(Dataset items)
>>>
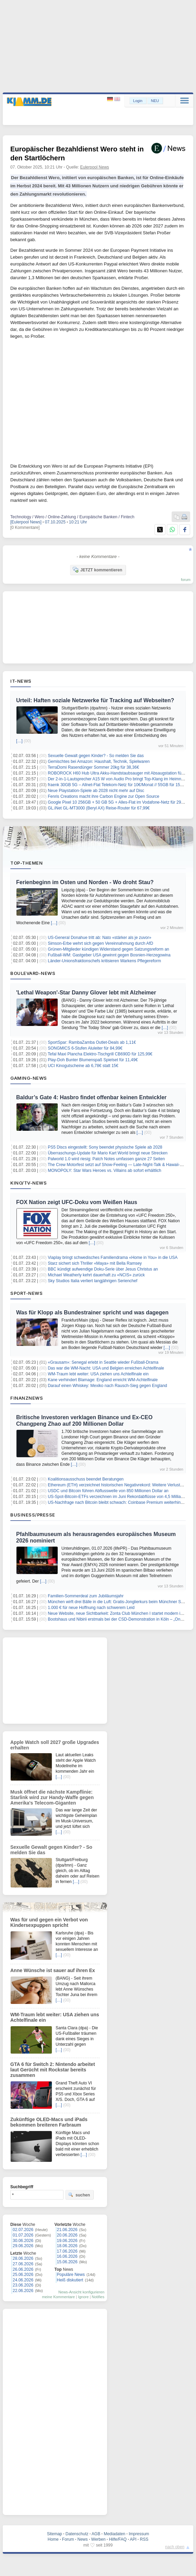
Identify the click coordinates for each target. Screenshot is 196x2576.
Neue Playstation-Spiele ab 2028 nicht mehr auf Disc (96, 790)
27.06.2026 (23, 2264)
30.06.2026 (23, 2240)
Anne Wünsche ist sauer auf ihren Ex (52, 1970)
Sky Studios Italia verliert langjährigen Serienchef (92, 1280)
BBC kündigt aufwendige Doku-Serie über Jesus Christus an (103, 1269)
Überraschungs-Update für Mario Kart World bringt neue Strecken (108, 1153)
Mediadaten (114, 2533)
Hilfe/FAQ (117, 2539)
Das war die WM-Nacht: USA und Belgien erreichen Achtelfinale (106, 1368)
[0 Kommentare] (24, 527)
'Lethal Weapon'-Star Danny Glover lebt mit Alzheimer (86, 992)
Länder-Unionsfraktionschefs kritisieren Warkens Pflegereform (104, 960)
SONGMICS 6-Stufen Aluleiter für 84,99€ (85, 1048)
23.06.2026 (23, 2285)
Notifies (98, 2297)
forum (186, 580)
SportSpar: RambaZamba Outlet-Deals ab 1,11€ (92, 1042)
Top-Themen (26, 863)
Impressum (139, 2533)
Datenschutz (77, 2533)
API (133, 2539)
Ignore (83, 2297)
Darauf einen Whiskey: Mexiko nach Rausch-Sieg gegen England (107, 1385)
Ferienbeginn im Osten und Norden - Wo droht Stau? (85, 882)
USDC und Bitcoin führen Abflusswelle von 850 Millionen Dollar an (108, 1490)
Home (53, 2539)
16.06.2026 (67, 2256)
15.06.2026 (67, 2261)
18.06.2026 (67, 2245)
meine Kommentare (58, 2297)
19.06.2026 (67, 2240)
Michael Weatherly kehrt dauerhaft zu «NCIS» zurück (96, 1275)
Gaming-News (28, 1078)
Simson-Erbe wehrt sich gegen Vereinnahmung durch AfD (100, 943)
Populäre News (71, 2274)
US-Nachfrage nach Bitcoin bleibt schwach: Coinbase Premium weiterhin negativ (121, 1502)
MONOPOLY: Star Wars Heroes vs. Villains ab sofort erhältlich (104, 1170)
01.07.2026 (23, 2235)
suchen (79, 2194)
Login (137, 101)
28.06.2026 (23, 2258)
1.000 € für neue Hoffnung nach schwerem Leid (91, 1607)
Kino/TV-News (28, 1183)
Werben (98, 2539)
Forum (68, 2539)
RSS (144, 2539)
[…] (19, 741)
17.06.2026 (67, 2251)
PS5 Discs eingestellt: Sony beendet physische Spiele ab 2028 (105, 1147)
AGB (96, 2533)
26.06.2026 (23, 2269)
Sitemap (54, 2533)
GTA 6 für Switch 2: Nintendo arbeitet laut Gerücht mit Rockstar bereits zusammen (52, 2069)
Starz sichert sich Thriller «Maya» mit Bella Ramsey (95, 1263)
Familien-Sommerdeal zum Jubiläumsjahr (86, 1596)
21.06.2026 (67, 2229)
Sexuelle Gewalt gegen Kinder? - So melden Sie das (96, 755)
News (83, 2539)
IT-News (21, 681)
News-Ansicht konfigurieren (81, 2292)
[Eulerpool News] (26, 522)
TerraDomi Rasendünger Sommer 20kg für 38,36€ (93, 767)
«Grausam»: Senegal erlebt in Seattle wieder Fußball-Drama (103, 1362)
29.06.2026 (23, 2245)
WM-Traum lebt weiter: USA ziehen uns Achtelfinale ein (98, 1374)
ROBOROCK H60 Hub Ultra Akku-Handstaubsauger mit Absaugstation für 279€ (120, 773)
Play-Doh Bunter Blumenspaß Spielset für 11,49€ (93, 1059)
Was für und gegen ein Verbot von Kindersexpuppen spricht (49, 1922)
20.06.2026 (67, 2235)
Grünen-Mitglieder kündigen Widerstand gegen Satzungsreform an (108, 949)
<<<
Reproduce the records above, omitting the pictures, with every occurrence of "Bitcoin" replaced by "BTC" and everything else left unchanged.

**Correct result**
Identify the click coordinates for each target. Screenshot is 196x2576.
Neue Playstation-Spiele ab 2028 nicht mehr auf Disc (96, 790)
27.06.2026 (23, 2264)
30.06.2026 (23, 2240)
Anne Wünsche ist sauer auf ihren Ex (52, 1970)
Sky Studios Italia verliert langjährigen Serienchef (92, 1280)
BBC kündigt aufwendige Doku-Serie über Jesus Christus an (103, 1269)
Überraschungs-Update für Mario Kart World bringt neue Strecken (108, 1153)
Mediadaten (114, 2533)
Hilfe/FAQ (117, 2539)
Das war die WM-Nacht: USA und Belgien erreichen Achtelfinale (106, 1368)
[0 Kommentare] (24, 527)
'Lethal Weapon'-Star Danny Glover lebt mit Alzheimer (86, 992)
Länder-Unionsfraktionschefs kritisieren Warkens Pflegereform (104, 960)
SONGMICS 6-Stufen Aluleiter für 84,99€ (85, 1048)
23.06.2026 (23, 2285)
Notifies (98, 2297)
forum (186, 580)
SportSpar: RambaZamba Outlet-Deals ab 1,11€ (92, 1042)
Top-Themen (26, 863)
Impressum (139, 2533)
Datenschutz (77, 2533)
API (133, 2539)
Ignore (83, 2297)
Darauf einen Whiskey: Mexiko nach Rausch-Sieg gegen England (107, 1385)
Ferienbeginn im Osten und Norden - Wo droht Stau? (85, 882)
USDC und BTC führen Abflusswelle von 850 Millionen Dollar an (108, 1490)
Home (53, 2539)
16.06.2026 (67, 2256)
15.06.2026 (67, 2261)
18.06.2026 (67, 2245)
meine Kommentare (58, 2297)
19.06.2026 (67, 2240)
Michael Weatherly kehrt dauerhaft zu «NCIS» zurück (96, 1275)
Gaming-News (28, 1078)
Simson-Erbe wehrt sich gegen Vereinnahmung durch AfD (100, 943)
Populäre News (71, 2274)
US-Nachfrage nach BTC bleibt schwach: Coinbase Premium weiterhin negativ (121, 1502)
MONOPOLY: Star Wars Heroes vs. Villains ab sofort erhältlich (104, 1170)
01.07.2026 (23, 2235)
suchen (79, 2194)
Login (137, 101)
28.06.2026 (23, 2258)
1.000 € für neue Hoffnung nach schwerem Leid (91, 1607)
Kino/TV-News (28, 1183)
Werben (98, 2539)
Forum (68, 2539)
RSS (144, 2539)
[…] (19, 741)
17.06.2026 (67, 2251)
PS5 Discs eingestellt: Sony beendet physische Spiele ab 2028 (105, 1147)
AGB (96, 2533)
26.06.2026 (23, 2269)
Sitemap (54, 2533)
GTA 6 für Switch 2: Nintendo arbeitet laut Gerücht mit Rockstar bereits zusammen (52, 2069)
Starz sichert sich Thriller «Maya» mit Bella Ramsey (95, 1263)
Familien-Sommerdeal zum Jubiläumsjahr (86, 1596)
21.06.2026 (67, 2229)
Sexuelle Gewalt gegen Kinder? - So melden Sie das (96, 755)
News (83, 2539)
IT-News (21, 681)
News-Ansicht konfigurieren (81, 2292)
[Eulerpool News] (26, 522)
TerraDomi Rasendünger Sommer 20kg für 38,36€ (93, 767)
«Grausam»: Senegal erlebt in Seattle wieder Fußball-Drama (103, 1362)
29.06.2026 (23, 2245)
WM-Traum lebt weiter: USA ziehen uns Achtelfinale ein (98, 1374)
ROBOROCK H60 Hub Ultra Akku-Handstaubsauger mit Absaugstation für 279€ (120, 773)
Play-Doh Bunter Blumenspaß Spielset für 11,49€ (93, 1059)
Was für und gegen ein Verbot von Kindersexpuppen spricht (49, 1922)
20.06.2026 (67, 2235)
Grünen-Mitglieder kündigen Widerstand gegen Satzungsreform an (108, 949)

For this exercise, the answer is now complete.